7

NOTE This is a theoretical question. I'm happy with the performance of my actual code as it is. I'm just curious about whether there is an alternative.

Is there a trick to do an integer division of a constant value, which is itself an integer power of two, by an integer variable value, without having to use do an actual divide operation?

// The fixed value of the numerator
#define SIGNAL_PULSE_COUNT 0x4000UL

// The division that could use a neat trick.
uint32_t signalToReferenceRatio(uint32_t referenceCount)
{
    // Promote the numerator to a 64 bit value, shift it left by 32 so
    // the result has an adequate number of bits of precision, and divide
    // by the numerator.
    return (uint32_t)((((uint64_t)SIGNAL_PULSE_COUNT) << 32) / referenceCount);
}

I've found several (lots) of references for tricks to do division by a constant, both integer and floating point. For example, the question What's the fastest way to divide an integer by 3? has a number of good answers including references to other academic and community materials.

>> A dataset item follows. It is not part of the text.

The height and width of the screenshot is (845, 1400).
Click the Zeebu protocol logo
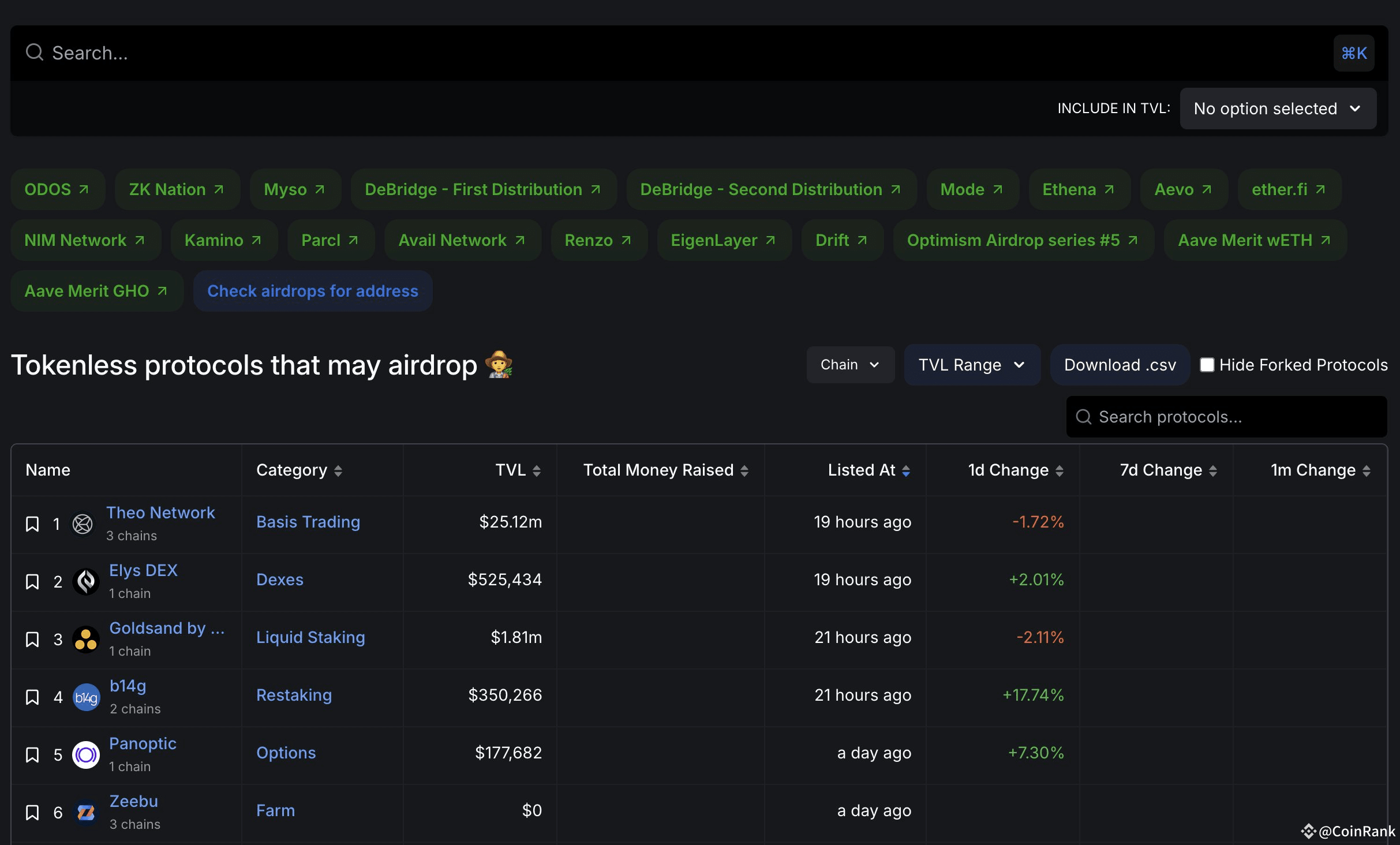85,812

Given that the numerator is constant, and it's an integer power of two, is there a neat trick that could be used in place of doing an actual 64 bit division; some kind of bit-wise operation (shifts, AND, XOR, that kind of stuff) or similar?

I don't want any loss of precision (beyond a possible half bit due to integer rounding) greater than that of doing the actual division, as the precision of the instrument relies on the precision of this measurement.

"Let the compiler decide" is not an answer, because I want to know if there is a trick.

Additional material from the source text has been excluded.